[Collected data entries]
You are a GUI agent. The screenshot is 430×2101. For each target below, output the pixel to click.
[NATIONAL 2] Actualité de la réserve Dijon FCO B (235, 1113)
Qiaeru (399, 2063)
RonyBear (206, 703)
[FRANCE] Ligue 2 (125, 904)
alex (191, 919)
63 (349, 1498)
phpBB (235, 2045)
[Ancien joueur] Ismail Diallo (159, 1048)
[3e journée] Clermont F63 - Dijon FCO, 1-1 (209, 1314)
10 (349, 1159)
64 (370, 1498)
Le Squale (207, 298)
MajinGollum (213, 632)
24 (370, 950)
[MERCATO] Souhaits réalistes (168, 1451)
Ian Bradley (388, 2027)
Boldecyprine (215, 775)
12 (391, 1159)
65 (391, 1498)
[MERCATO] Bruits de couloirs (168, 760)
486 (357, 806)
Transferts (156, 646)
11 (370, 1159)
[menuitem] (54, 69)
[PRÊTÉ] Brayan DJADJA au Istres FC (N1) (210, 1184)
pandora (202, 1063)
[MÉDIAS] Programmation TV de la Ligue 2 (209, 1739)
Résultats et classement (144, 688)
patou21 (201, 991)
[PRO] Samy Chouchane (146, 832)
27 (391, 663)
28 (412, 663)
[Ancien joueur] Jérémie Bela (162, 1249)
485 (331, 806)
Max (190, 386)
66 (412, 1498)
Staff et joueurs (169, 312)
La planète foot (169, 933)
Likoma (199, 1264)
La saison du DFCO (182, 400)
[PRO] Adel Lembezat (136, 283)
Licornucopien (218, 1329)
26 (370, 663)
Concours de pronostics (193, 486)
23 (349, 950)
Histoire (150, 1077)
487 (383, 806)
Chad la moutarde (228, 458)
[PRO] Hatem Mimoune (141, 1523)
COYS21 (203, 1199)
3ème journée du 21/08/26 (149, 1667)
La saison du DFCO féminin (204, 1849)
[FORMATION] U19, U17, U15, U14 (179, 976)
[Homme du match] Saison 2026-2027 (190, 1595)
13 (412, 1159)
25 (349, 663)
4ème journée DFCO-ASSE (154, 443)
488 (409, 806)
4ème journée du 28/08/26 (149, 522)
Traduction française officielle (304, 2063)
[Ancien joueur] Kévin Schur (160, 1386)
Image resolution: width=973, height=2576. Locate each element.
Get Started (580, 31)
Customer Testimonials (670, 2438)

## [EXERCISE REQUIREMENTS]
If a line in the records above includes the string "MERCATO", copy it.

## [SOLUTION FOR THIS EXERCISE]
[MERCATO] Souhaits réalistes (168, 1451)
[MERCATO] Bruits de couloirs (168, 760)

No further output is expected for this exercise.